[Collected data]
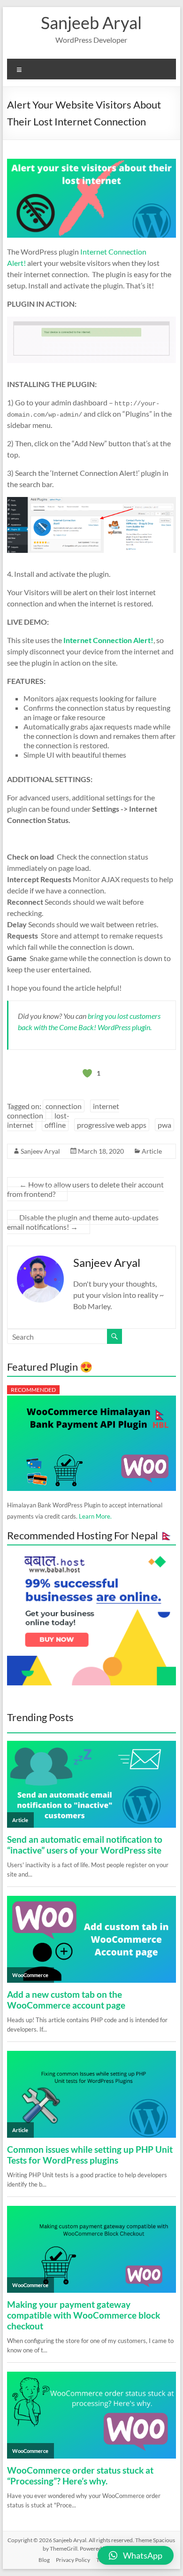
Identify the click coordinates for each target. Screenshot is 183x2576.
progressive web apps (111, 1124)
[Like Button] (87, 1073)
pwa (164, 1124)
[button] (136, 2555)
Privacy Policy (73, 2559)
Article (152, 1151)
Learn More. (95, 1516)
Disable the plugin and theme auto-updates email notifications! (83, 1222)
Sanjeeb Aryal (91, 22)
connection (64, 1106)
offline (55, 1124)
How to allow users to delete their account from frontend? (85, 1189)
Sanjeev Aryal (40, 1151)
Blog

▶ _What this task involves_:
Please quote nothing but the lines from the line with "progressive web apps (111, 1124)" through the end of the data above, exactly as written, ends included.

▶ _Result_:
progressive web apps (111, 1124)
[Like Button] (87, 1073)
pwa (164, 1124)
[button] (136, 2555)
Privacy Policy (73, 2559)
Article (152, 1151)
Learn More. (95, 1516)
Disable the plugin and theme auto-updates email notifications! (83, 1222)
Sanjeeb Aryal (91, 22)
connection (64, 1106)
offline (55, 1124)
How to allow users to delete their account from frontend? (85, 1189)
Sanjeev Aryal (40, 1151)
Blog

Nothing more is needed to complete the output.